Required tasks →
A. In the article on the decline of cash payments, what value did digital wallet transactions reach in 2024?
B. Write the next part of the article on the decline of cash payments, picking up after its last sentence.

Excerpted text →
--

According to a new report by Worldpay, cash payments are on a steady decline, and digital payments offering cashless transactions are a significant reason for this. The last decade has significantly boosted mobile technologies, with changes in consumer behavior—accelerated by the pandemic—and evolving security protocols transforming how people pay for goods and services.
According to this recent report and the opinion of some industry leaders, cash is no longer king. Instead, digital alternatives—from digital wallets and contactless payments to buy now, pay later (BNPL) solutions—are spearheading the payments ecosystem.
Key Takeaways
- Cash payments have dramatically decreased globally. It has dropped from 44% of in-store transactions a decade ago to only 15% in 2024. Regions vary significantly, with developed markets like North America and the UK rushing toward digital. Areas like the Middle East and Africa remain heavily cash-dependent.
- Digital payments have surged over the last decade, with digital wallets and “Buy Now, Pay Later” (BNPL) solutions showing the most significant growth. Digital wallets increased from $1.6 trillion in 2014 to $15.7 trillion in 2024.
- The pandemic has not but fueled the adoption of contactless and digital payments. COVID has prompted consumers and merchants to shift rapidly from cash due to health and operational efficiency. This has made digital solutions integral to merchant operations, driving down costs associated with cash handling.
- Investments in secure digital payment infrastructure—including encryption, tokenization, and biometric authentication—have built consumer trust and safety. However, the ongoing digital transition raises critical financial inclusion and data security issues, prompting collaborative initiatives to ensure digital payment solutions remain accessible and secure for all consumer segments.
Digital Wallets and BNPL Drive Cashless Transactions Worldwide
The Worldpay Global Payments Report vividly depicts the past ten years. Historically, cash once accounted for a significant portion of in-store transactions. For example, Digital Transactions highlights that cash usage globally has dropped from 44% of in-store spending a decade ago to just 15% in 2024, with an expected annual decline of approximately 2% compounded through 2030. In markets like North America, cash’s share currently sits around 20%.

--

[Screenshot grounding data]

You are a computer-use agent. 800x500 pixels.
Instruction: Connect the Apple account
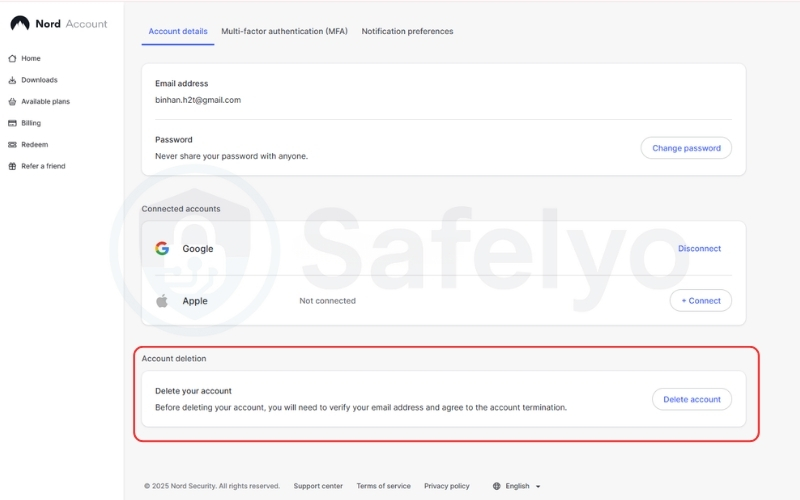700,300
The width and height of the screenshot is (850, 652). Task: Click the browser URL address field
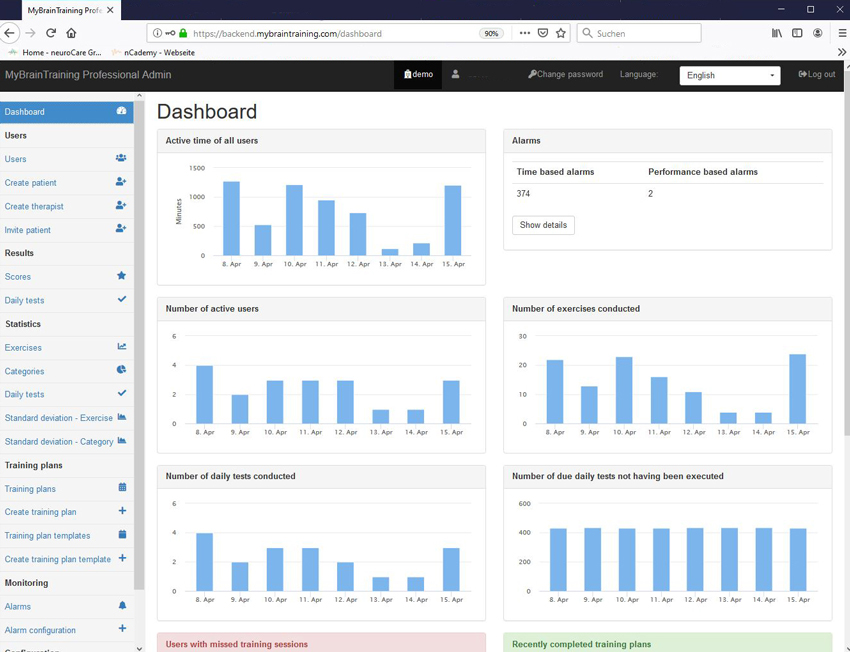coord(330,33)
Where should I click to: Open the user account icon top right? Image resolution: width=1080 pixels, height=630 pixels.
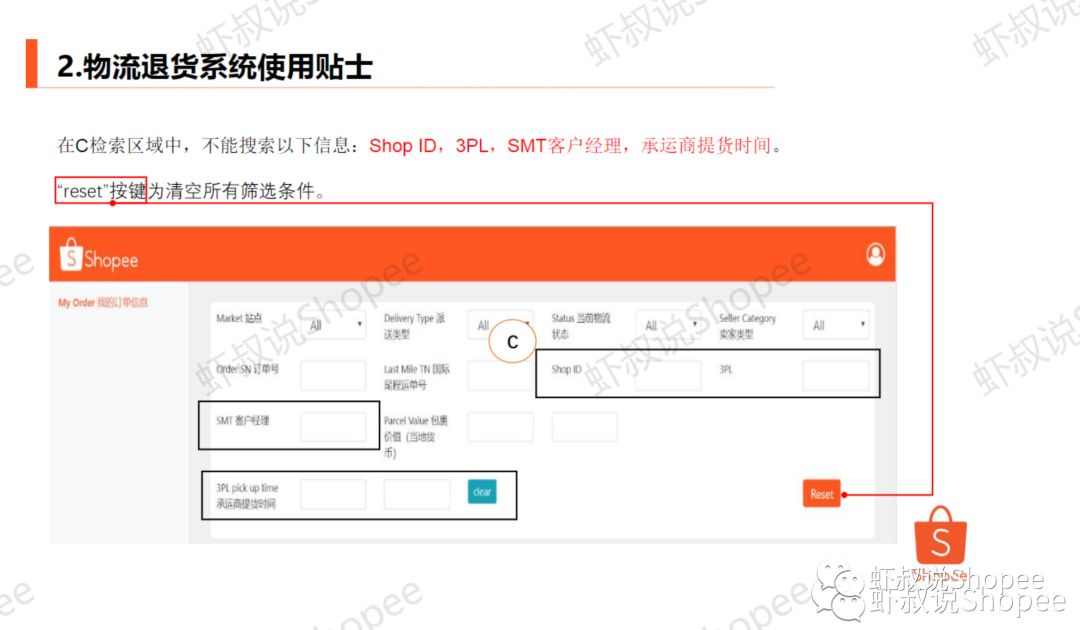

--

Results of the exercise →
A. $15.7 trillion.

B.
In contrast, regions like the Middle East and Africa still rely heavily on money, with figures reaching as high as 82% of transactions. This shows that the shift to digital payments is not limited to one region but is a global trend, with regional variations driven by infrastructure, economic factors, and consumer preferences.

Digital payment growth is equally impressive. Over the past decade, digital methods—including digital wallets, account-to-account transfers, BNPL, and even cryptocurrency transactions—have soared from a modest 3% share of global in-person shopping value in 2014 to a robust 38% in 2024. For instance, the total value of digital wallet transactions surged from $1.6 trillion in 2014 to an astonishing $15.7 trillion in 2024. Similarly, BNPL, nearly negligible a decade ago, has witnessed explosive growth, with e-commerce transactions ballooning from $2.3 billion to $342 billion over the same period.
Adam Coyle, the Chief Strategy Officer at Worldpay, stated that the transformation in payment systems over the last ten years was influenced by the advancements in mobile technology and significant societal changes, especially during the global pandemic. He noted that merchants who quickly adapted to these evolving trends have succeeded wildly. Coyle also emphasized that the continued expansion of digital technologies is set to redefine the retail landscape by seamlessly integrating online and offline shopping experiences, thereby improving convenience, dependability, security, and speed.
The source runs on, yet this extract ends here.